Sílvia é também voluntária. A seu encargo tem dois casais e uma senhora de 86 anos doente oncológica que necessita, com regularidade, de medicamentos.  

Duas das senhoras que visita habitualmente "desataram a chorar" a primeira vez que a viram e, uma outra, diz-lhe que foi "um anjo que lhe apareceu".

"Já estão sós e ainda veem a rua vazia. Já não visitam a padaria ou a farmácia onde iam todos os dias porque isso não lhes é permitido. É triste", lamentou Silvia, que acredita que "há medida que o tempo de confinamento aumentar, vão também aumentar os pedidos de ajuda".

Para combater esta "realidade da solidão", Silvia e os restantes voluntários tentam estabelecer com quem acompanham uma relação de confiança e amizade, pois não é só a "saúde física que fica afetada, mas também a saúde mental".

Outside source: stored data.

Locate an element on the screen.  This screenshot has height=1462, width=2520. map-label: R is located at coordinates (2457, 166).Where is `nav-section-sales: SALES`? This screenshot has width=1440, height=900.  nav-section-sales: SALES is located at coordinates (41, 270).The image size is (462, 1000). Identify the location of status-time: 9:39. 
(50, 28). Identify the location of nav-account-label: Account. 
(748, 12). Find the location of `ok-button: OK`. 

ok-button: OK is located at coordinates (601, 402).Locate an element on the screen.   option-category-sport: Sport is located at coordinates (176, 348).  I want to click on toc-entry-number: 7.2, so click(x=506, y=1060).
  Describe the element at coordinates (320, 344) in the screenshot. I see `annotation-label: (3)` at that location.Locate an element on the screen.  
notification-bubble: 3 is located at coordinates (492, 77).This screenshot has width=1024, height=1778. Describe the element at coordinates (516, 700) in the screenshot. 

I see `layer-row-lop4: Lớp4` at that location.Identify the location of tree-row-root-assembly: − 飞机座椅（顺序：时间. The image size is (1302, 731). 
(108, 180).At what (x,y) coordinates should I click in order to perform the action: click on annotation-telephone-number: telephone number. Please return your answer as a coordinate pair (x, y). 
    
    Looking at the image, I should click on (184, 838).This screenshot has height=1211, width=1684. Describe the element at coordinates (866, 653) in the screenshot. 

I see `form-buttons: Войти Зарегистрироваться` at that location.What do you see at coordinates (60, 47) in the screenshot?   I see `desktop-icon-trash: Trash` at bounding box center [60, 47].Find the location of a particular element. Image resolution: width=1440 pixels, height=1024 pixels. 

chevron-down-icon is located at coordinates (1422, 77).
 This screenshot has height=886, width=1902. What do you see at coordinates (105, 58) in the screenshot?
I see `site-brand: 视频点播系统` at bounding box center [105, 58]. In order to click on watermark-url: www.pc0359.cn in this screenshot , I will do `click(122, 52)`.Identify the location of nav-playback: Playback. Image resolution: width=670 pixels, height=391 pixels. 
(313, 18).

Ainda que venham à janela apanhar ar, pelas ruas do Bonfim, já nada é a mesma coisa. Estão confinados às suas casas e, assim vão permanecer, até a pandemia durar.

Segundo o balanço feito na quarta-feira pela Direção-Geral da Saúde, em Portugal registaram-se já 187 mortes, mais 27 do que na véspera (+16,9%), e 8.251 casos de infeções confirmadas, o que representa um aumento de 808 em relação a terça-feira (+10,9%).